Every line of the records below from the line with "Where should I" up to and including the line with "Click the SLB本地负载" must be reproduced exactly, and no line outside that range.

═════ Task inputs ═════

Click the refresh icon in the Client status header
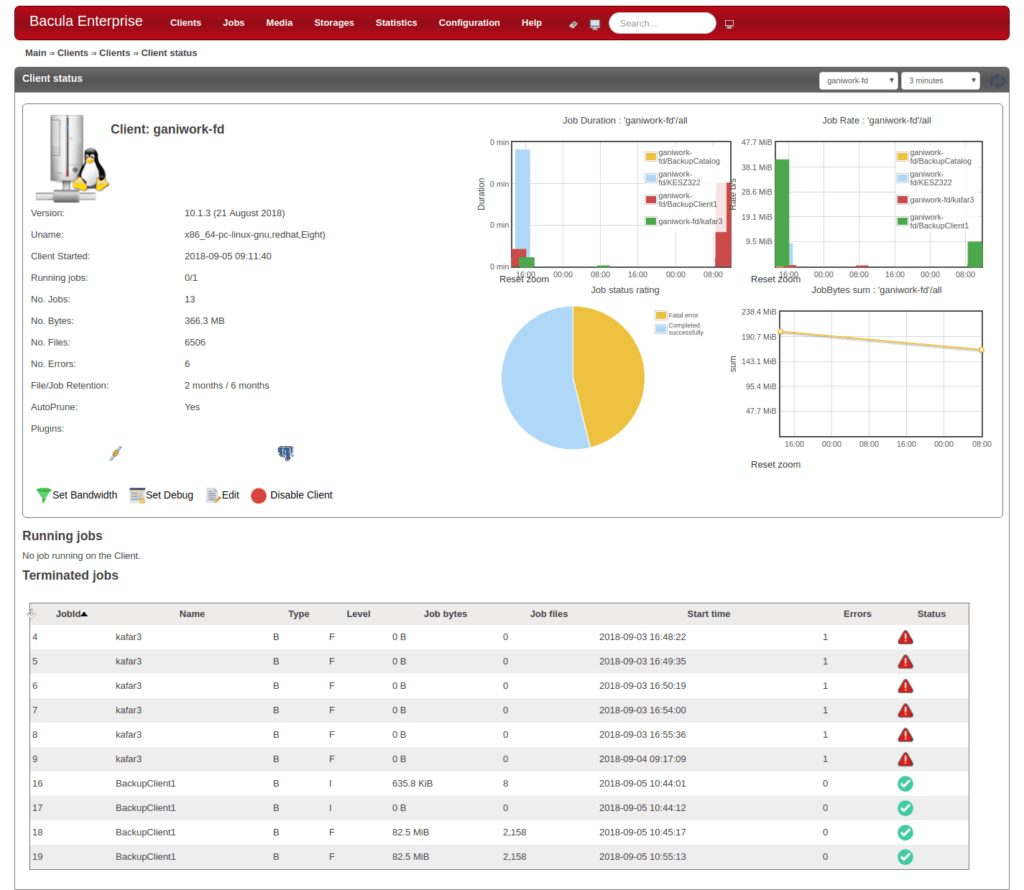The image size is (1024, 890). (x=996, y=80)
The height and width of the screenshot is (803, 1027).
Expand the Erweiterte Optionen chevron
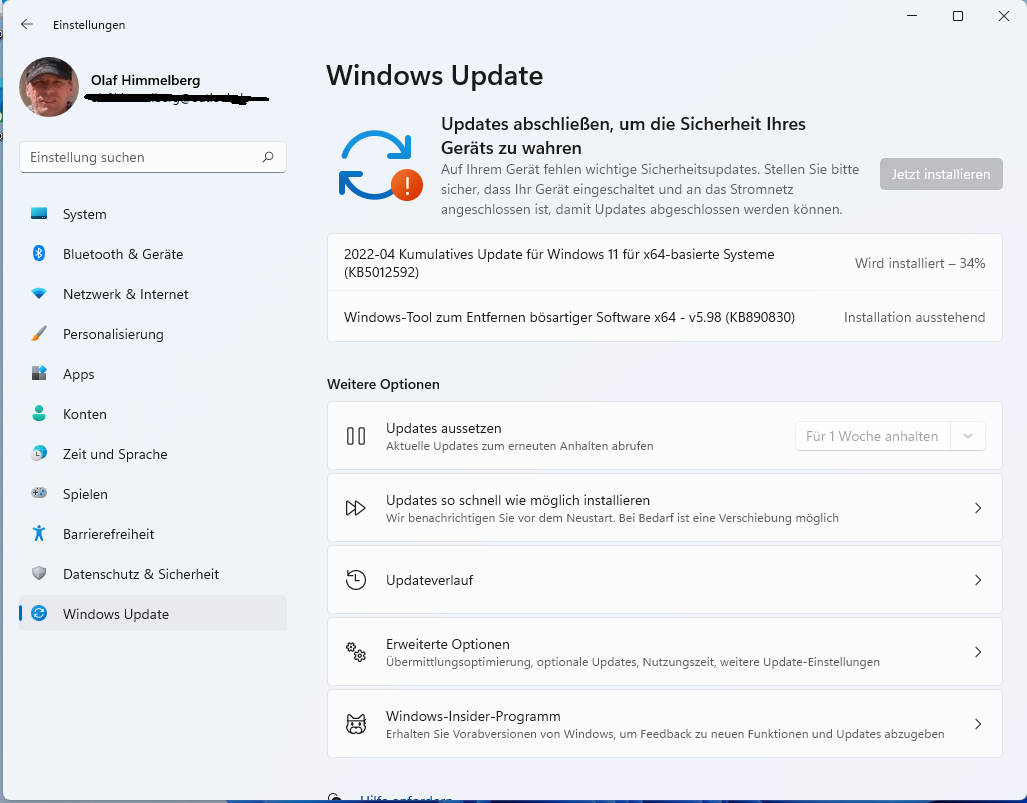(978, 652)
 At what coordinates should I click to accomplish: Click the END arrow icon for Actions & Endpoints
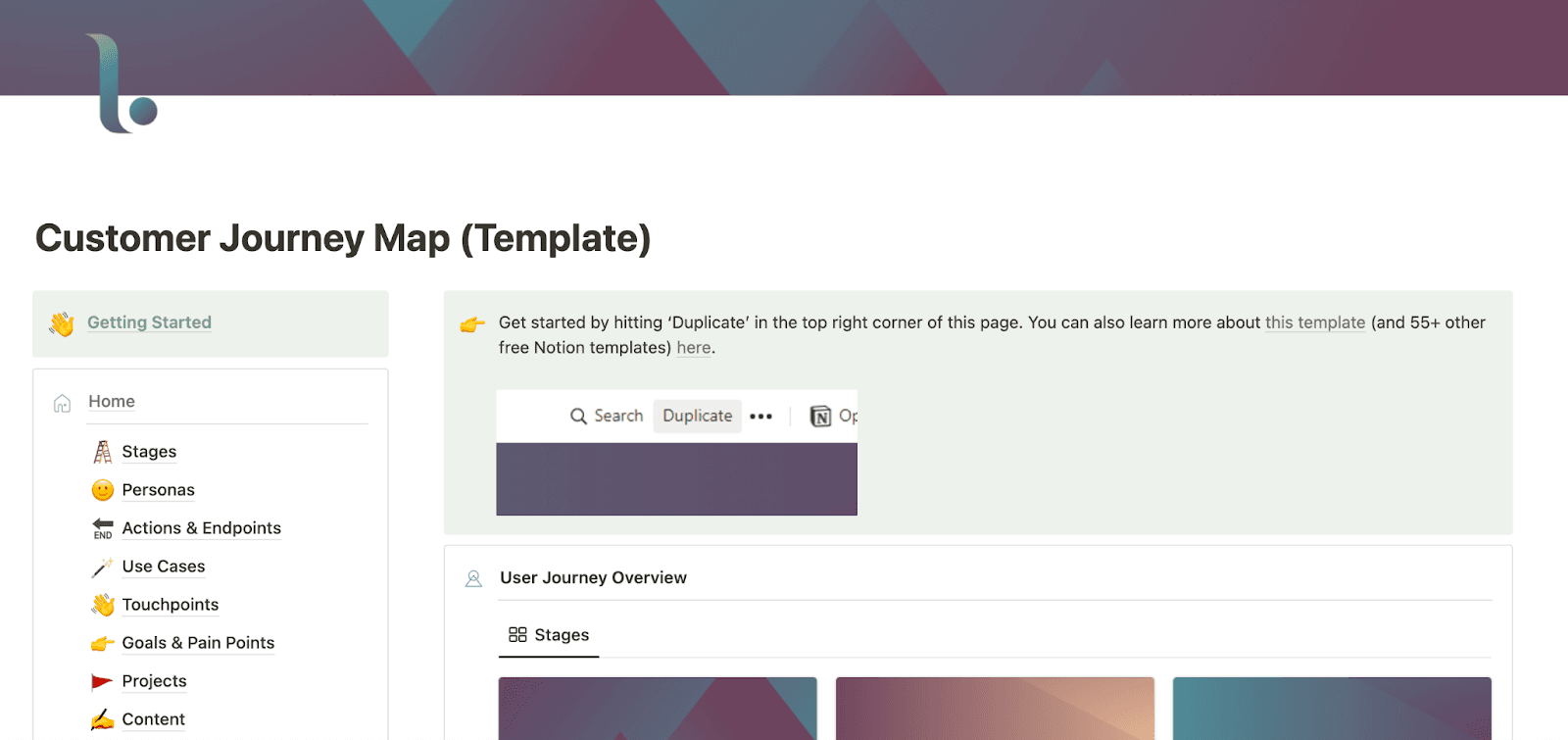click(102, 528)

═════
═════ Task inputs ═════

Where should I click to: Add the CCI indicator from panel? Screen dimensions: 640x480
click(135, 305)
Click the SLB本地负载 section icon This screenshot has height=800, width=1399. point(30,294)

═════
═════ Task inputs ═════

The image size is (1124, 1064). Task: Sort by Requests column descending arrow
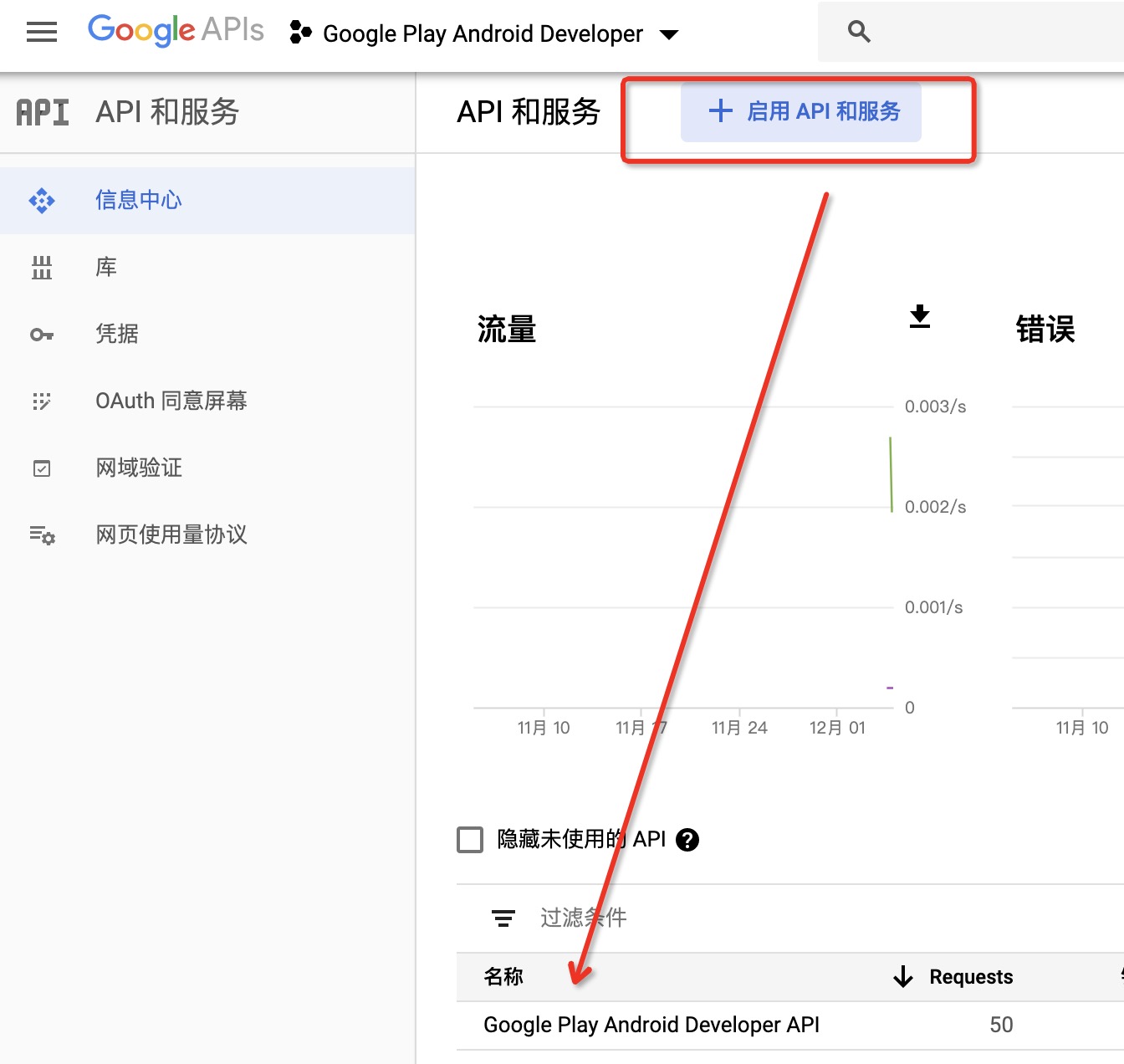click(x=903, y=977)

═════

- Result of the exercise:
Where should I click to: Add the CCI indicator from panel? Screen dimensions: 640x480
click(135, 305)
Click the SLB本地负载 section icon This screenshot has height=800, width=1399. point(30,294)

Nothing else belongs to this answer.